破滅の聖女と呼ばれて
ほぼ真っ平らな平原が広がる中、街を出て少し離れたところに巨体な姿の冥邪王はいた。
赤い三つの目を持つ顔は怪物のそれだ。漆黒ではあるものの、教皇より高い地位の者が身に着けるような衣服を着ている。右手には三個の何かの頭骸骨に気味の悪い装飾を施したおどろおどろしい杖を持っていた。
すぐにナファネスクたちは荷馬車から降りると、新手の冥邪王と真っ向から対峙した。
「よくぞここまでやって来たな、《破滅の聖女》よ。首を長くして待っていたぞ。我は百体いる冥邪王の一人であり、邪教の法王モルザーバだ」
「何が《破滅の聖女》だ! ふざけんな! カサレラはお前なんかには絶対に渡さねぇからな!」
出会った瞬間からナファネスクは怒り心頭に発した。モルザーバが口にした《破滅の聖女》という呼び方が気に入らなかった。
「フン、我の邪魔をする煩わしい蛆虫どもには即刻死んでもらうとするか」
いきなりモルザーバはおどろおどろしい杖を高々と翳した。
「おい、少し待ってくれ!」声を上げたのはオルデンヴァルトだ。
「ここはまだ街に近い。彼女は連れて来たんだ。戦うなら、場所を変えてくれないか?」
街は壊さないと言った手前、邪教の法王は少し思案しているようだ。
「よかろう。我に着いて来い」
意見は通った。モルザーバは踵を返すと、大きな足音を響かせて歩き始めた。
容赦のない者なら、この絶好の好機を見逃さなかったかもしれない。

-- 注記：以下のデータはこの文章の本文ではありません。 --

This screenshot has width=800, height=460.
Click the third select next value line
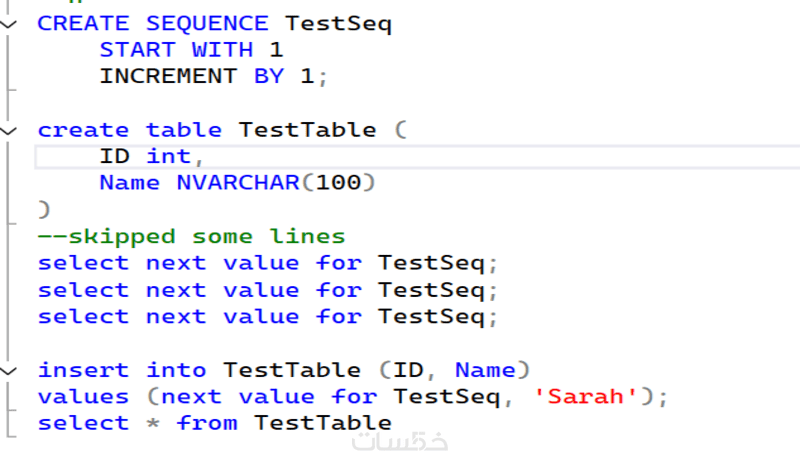tap(267, 316)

ただ、ここにいる誰もそうしようとは思わなかった。
「王子、さぁ、馬車に乗ってください」
足早に荷馬車に戻ったオルデンヴァルトが声をかけてきた。
「いや、俺にはちゃんと愛馬がいるんだ」
人間の耳には音の聞こえない風変わりな笛を軽く吹いた。すると、風のような物凄い速さでホーテンショーが姿を現した。

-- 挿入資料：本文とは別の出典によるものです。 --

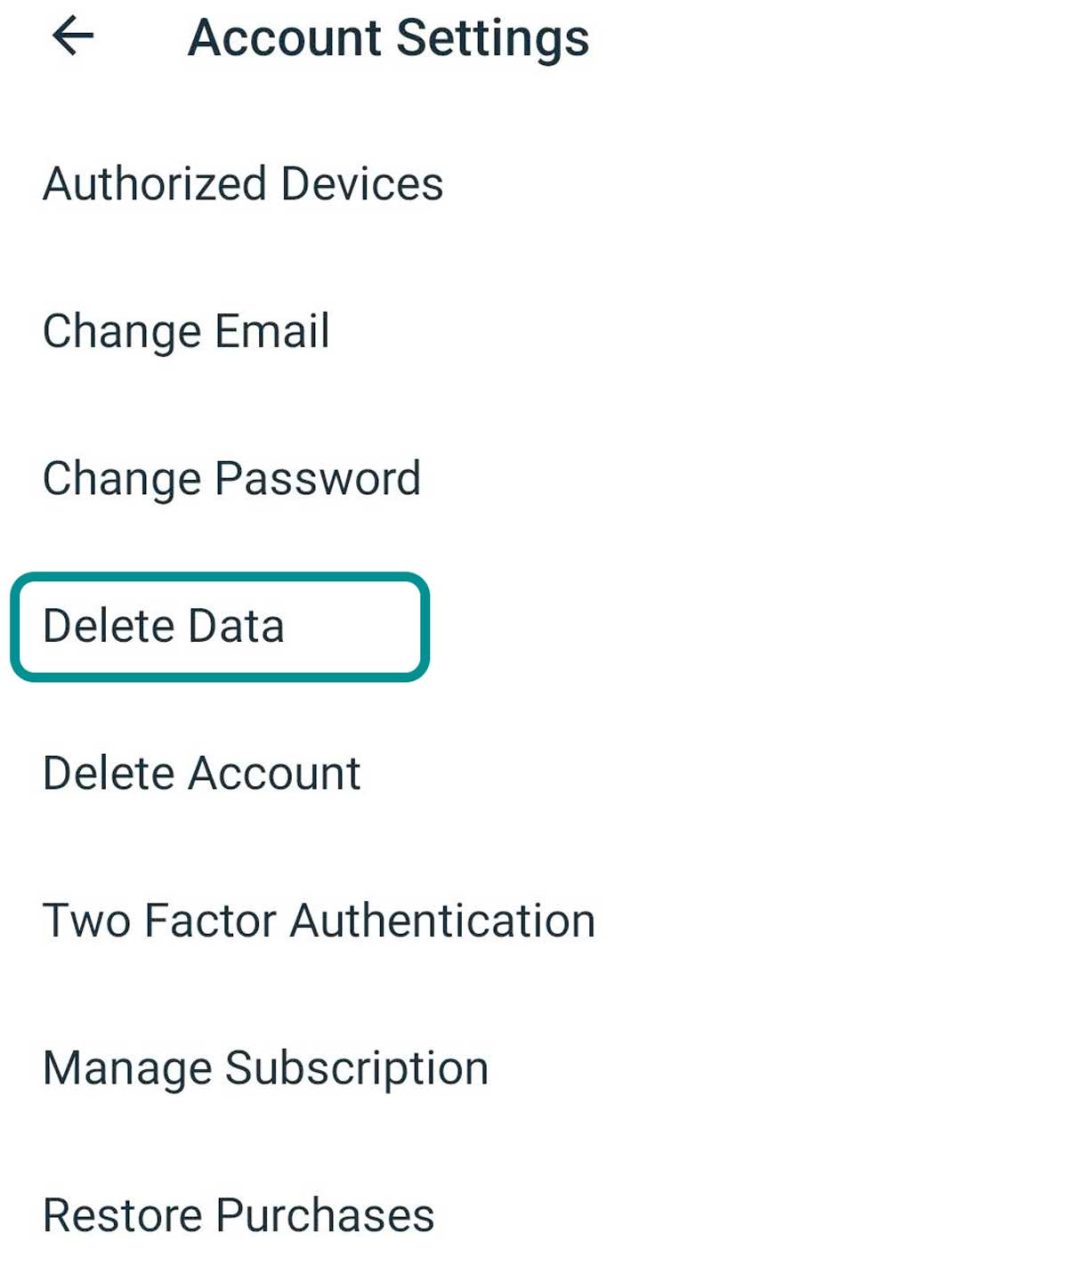Open subscription management options
The image size is (1068, 1266).
pos(265,1067)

「あれは乗る者を選ぶという一角獣ではないですか!? しかも、手なずけるとはさすがは王子です!」
「こいつを手なずけたのは俺じゃない。父さんだ。ホーテンショーは父さんの形見なんだ」
愛馬に飛び乗ったナファネスクは感傷に浸りながら言った。
「それと、その王子って呼び方は止めてくれねぇか? なんかさ、体がむず痒いんだよな」
「では、なんてお呼びすればいいのでしょう?」
「普通にナファネスクで構わねぇよ」
もう自分は王子ではない。呼び捨てで構わなかった。
「それはちょっと……分かりました! では、これからはナファネスク様とお呼びします!」
それでは先ほどとあまり変わらない。でも、これ以上は何も言わなかった。
「ああ、そうしてくれ。あと、カサレラを任せた」
「分かりました。さぁ、カサレラ、こちらへ」
カサレラの御者台に乗せてから、冥邪王の後を追っていくこと十分ほど。モルザーバは再び振り返った。
「ここまで来れば、問題なかろう」
別に異論はなかった。ナファネスクたちも地面に降り立つ。
「なぁ、戦う前に一つ聞きてぇことがある!」
不意に向こう見ずな少年は問いかけた。